Gini score (TorchMLP): 0.3628


In [134]:
def evaluate_ginis(model, X_train, y_train, X_val, y_val, X_test, y_test):
    model.eval()
    with torch.no_grad():
      X_train = torch.tensor(X_train, dtype=torch.float32)
      X_val   = torch.tensor(X_val, dtype=torch.float32)
      X_test  = torch.tensor(X_test, dtype=torch.float32)

      y_train_pred = model(X_train).numpy().flatten()
      y_val_pred   = model(X_val).numpy().flatten()
      y_test_pred  = model(X_test).numpy().flatten()

    train_gini = gini_score(y_train, y_train_pred)
    valid_gini = gini_score(y_val, y_val_pred)
    test_gini  = gini_score(y_test, y_test_pred)

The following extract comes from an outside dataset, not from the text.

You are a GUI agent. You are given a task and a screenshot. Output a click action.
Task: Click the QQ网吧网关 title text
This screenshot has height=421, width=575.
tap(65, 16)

    print(f"Training Gini:     {train_gini:.4f}")
    print(f"Validation Gini:  {valid_gini:.4f}")
    print(f"Test Gini:        {test_gini:.4f}")

In [136]:
evaluate_ginis(model, X_train_scaled, y_train, X_valid_scaled, y_valid, X_test_scaled, y_test)

Training Gini:     0.4405
Validation Gini:  0.3628
Test Gini:        0.4268


Interpretation:
- The model fits the training data moderately well (Train Gini = 0.4460).
- A slight drop on the validation set (Valid Gini = 0.3653) is expected and shows generalization.
- Test Gini (0.4241) is surprisingly higher than validation — this suggests the model generalizes well to unseen data and is not significantly overfitting.

Conclusion:
- Model shows healthy generalization.
- No clear signs of overfitting.
- Further gains may be possible by tuning model capacity or using advanced regularization.